Republican presidential candidate Vivek Ramaswamy speaks at the Republican Party of Iowa’s Lincoln Day Dinner in Des Moines, Iowa, July 28, 2023. (Scott Morgan/Reuters)

Republican presidential candidate Vivek Ramaswamy recently said he would be open to considering pardons for members of the Biden family “in the interest of moving the nation forward.”

“After we have shut down the FBI, after we have refurbished the Department of Justice, after we have systemically pardoned anyone who was a victim of a political [sic] motivated persecution — from Donald Trump and peaceful January 6 protests — then would I would be open to evaluating pardons for members of the Biden family in the interest of moving the nation forward,” Ramaswamy reportedly told the New York Post.

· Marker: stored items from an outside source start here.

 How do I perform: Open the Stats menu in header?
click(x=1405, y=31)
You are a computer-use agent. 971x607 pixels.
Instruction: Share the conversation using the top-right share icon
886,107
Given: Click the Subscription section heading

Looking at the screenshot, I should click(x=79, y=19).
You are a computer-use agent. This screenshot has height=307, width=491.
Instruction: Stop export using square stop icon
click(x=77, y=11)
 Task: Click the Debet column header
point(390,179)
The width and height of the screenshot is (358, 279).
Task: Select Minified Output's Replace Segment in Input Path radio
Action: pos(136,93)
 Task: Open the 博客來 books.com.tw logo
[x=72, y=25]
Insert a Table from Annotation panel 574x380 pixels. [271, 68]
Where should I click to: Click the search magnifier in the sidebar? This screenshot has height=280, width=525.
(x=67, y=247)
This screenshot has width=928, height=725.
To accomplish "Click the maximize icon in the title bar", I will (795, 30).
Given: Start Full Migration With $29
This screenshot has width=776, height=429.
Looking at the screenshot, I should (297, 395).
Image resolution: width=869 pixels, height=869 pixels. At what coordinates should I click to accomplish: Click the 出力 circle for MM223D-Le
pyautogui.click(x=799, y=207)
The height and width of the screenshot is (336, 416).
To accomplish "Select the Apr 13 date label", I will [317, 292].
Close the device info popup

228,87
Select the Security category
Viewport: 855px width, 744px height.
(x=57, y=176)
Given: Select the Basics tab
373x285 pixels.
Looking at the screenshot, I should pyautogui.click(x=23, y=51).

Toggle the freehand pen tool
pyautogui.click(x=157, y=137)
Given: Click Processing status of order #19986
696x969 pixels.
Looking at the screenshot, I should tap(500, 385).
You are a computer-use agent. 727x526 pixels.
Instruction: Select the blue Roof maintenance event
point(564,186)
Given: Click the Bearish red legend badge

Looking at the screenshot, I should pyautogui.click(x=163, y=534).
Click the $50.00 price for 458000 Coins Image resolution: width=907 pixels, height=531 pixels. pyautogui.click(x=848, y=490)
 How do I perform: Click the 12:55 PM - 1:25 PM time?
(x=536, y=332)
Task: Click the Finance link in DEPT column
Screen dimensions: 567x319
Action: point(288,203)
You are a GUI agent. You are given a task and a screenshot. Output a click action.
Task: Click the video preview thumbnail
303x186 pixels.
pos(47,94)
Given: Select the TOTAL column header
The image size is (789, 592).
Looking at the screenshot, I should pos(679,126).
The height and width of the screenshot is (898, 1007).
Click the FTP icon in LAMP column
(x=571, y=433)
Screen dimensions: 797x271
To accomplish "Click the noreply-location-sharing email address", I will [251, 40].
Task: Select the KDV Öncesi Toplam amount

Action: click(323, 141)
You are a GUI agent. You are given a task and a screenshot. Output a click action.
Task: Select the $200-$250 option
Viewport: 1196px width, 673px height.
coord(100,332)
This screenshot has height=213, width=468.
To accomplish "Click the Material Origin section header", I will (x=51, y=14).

“It is a broad theme of this candidacy, leading us to a national renewal rather than a national divorce. It’s part of a broader vision of an American revitalization,” he added.

Ramaswamy’s comments come after attorney general Merrick Garland announced he would appoint U.S. attorney David Weiss as a special counsel to investigate Hunter Biden. Garland’s announcement allows Weiss to continue his investigation into the president’s son free from the conventional DOJ oversight.

The attorney general said Weiss requested special counsel authority on Tuesday. Garland said he chose to grant the request “after consideration” and that Weiss will continue to oversee the “ongoing investigation” of Hunter as well as “any other matters that arose or may arise from that investigation.”

The appointment “reinforces for the American people the department’s commitment to both independence and accountability in particularly sensitive matters,” Garland said.

Weiss insisted last month that he had “ultimate authority” over the Hunter Biden probe, despite IRS whistleblower allegations that the IRS, DOJ, and FBI interfered with the investigation.

The two IRS whistleblowers told the House Ways and Means Committee they pushed for felony charges against Hunter Biden in the tax probe and that Weiss wanted to bring charges against the younger Biden in the District of Columbia and Southern California last year but was denied by DOJ officials both times.

Weiss also asked to be appointed special counsel in the case on several occasions, including in Spring 2022, but those requests were also rebuffed by the DOJ, according to the whistleblowers’ testimony.

Ramaswamy previously reacted to the news of the special counsel appointment by resharing a post he wrote in June, in which he called for a special counsel to “investigate and publish all findings relating to Hunter Biden and Biden-family business dealings.”

“I am deeply skeptical of special counsels,” he wrote two months ago. “We should dispense with the charade that a ‘special’ counsel is somehow unbiased or immune from the Administrative State’s corruption. It’s a lose-lose proposition: either the special counsel still reports to the attorney general and is bound by DOJ rules and policies in which case it’s a farce, or else the special counsel is entirely unaccountable which creates an Inspector Javert dilemma.”

But though he suggested neither situation is good, “there cannot be a two-tiered justice system in this country.”

“If there’s a Trump-focused special counsel, there *must* be a Biden-focused special counsel too – to investigate mounting evidence of Biden’s potential criminal violations,” he said.

On Friday, he responded to the old post and wrote: “It happened. Good. Now let’s see if it’s more than a fig leaf.”

The appointment comes weeks after Hunter Biden’s “sweetheart plea deal” fell through. Under the deal, Hunter would have pleaded guilty to misdemeanor tax charges and submit to a diversion agreement related to a felony gun charge in exchange for broad immunity from future charges related to foreign influence peddling. But Judge Maryellen Noreika challenged the terms of the deal, calling such a broad immunity deal unprecedented.

Just before Garland made his statement on Friday, prosecutors said in a court filing that the revised deal had fallen through and that they expect the case to go to trial.